Bisweilen schildern die oben erwähnten Geschichten die Dinge zwar anders herum: Hermes z.B. – der Gott des spontanen Handelns und der vorteilhaften Entscheidung – habe das erste Saiteninstrument aus dem Schildkrötenpanzer erfunden und dann dem Apollon, Gott der schönen Künste geschenkt. Deshalb sollten wir beim Gitarrenspiel ihm ein Opfer bringen.

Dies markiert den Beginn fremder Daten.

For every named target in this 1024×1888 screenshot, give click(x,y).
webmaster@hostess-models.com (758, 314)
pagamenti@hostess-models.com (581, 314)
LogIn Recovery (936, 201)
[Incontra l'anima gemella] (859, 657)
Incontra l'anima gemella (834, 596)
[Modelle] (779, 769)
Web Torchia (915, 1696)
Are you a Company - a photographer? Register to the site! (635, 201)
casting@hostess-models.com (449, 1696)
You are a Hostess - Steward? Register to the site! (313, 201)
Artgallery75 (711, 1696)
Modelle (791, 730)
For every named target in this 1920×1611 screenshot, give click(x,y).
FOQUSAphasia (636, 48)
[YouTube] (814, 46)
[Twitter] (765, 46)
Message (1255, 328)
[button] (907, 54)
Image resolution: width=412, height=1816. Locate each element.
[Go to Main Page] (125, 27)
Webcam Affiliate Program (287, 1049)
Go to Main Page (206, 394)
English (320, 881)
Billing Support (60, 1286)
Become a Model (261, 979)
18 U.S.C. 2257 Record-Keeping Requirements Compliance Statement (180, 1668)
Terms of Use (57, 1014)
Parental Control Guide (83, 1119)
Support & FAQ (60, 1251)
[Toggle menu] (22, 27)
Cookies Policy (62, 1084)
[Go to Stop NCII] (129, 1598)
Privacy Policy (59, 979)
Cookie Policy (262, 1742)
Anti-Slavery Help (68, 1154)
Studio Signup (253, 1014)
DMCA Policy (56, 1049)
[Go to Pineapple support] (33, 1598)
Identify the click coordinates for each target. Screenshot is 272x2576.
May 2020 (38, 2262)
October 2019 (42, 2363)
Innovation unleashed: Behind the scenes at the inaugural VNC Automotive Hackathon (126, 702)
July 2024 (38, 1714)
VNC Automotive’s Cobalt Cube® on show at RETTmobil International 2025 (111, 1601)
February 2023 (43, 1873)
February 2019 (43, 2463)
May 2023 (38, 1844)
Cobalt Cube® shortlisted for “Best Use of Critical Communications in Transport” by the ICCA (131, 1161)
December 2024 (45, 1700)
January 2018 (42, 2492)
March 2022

Doch diese Ereignisfolge ist ein Trick. Man wiederholt eine aus dem Menschenalltag leicht verständliche Erzählform: „Erst das – deshalb das“. Die Geschichte lässt sich so besser erinnern, selbst wenn die vorgelegte Begründung an den Haaren herbeigezogen wirkt. Wichtiger ist, dass solche Erzählungen beiläufig Bilder, Vergleiche, Metaphern transportieren. Auseinanderliegende Dinge und Situationen werden miteinander verknüpft und so unser Blick auf die Welt beeinflusst. Spielfilme machen nichts anderes: Die unterschiedlichen Szenen der Matrix-Filme z.B. sind für viele Menschen eine Blaupause geworden, um moderne Herrschaft, gesellschaftliche Zwänge und menschliche Selbstermächtigung zu verstehen.

Weltproletariat, Heilige Matronen und Bibliotheksgespenster

Wer dieses aus Handlungen geschaffene Gegenüber jeweils ist – das Weltproletariat oder die am Rhein wohnenden Matronengöttinnen – ist sowohl abhängig von den Handlungen des Kollektivs, dem wir uns zurechnen, als auch von dem Handlungswissen, auf das dieses Kollektiv zugreifen kann: Wer nützt am besten, um exzellent und mit Mitgefühl unseren Job als Chefchirurgin durchzuführen? Und wer hilft uns, Haus und Grundstück in Schuß zu halten? Genaue Wahl ist nötig, nicht alles paßt. Nützlichkeit ist hier nur ein Kriterium unter mehreren: Bibliotheksgespenster sind wahrscheinlich zu nichts nütze. Aber ohne sie wäre die Welt ärmer. Eingängigkeit sollte andererseits kein Kriterium sein, denn ähnlich wie bei anderen komplexen Angelegenheiten gibt es in Bezug auf WAPs viel Aberglauben und gefährliche Dummheit. Eine Schamanin, Imanin, Rabba oder Pastorin kann viel Blödsinn erzählen, wenn der Tag lang ist.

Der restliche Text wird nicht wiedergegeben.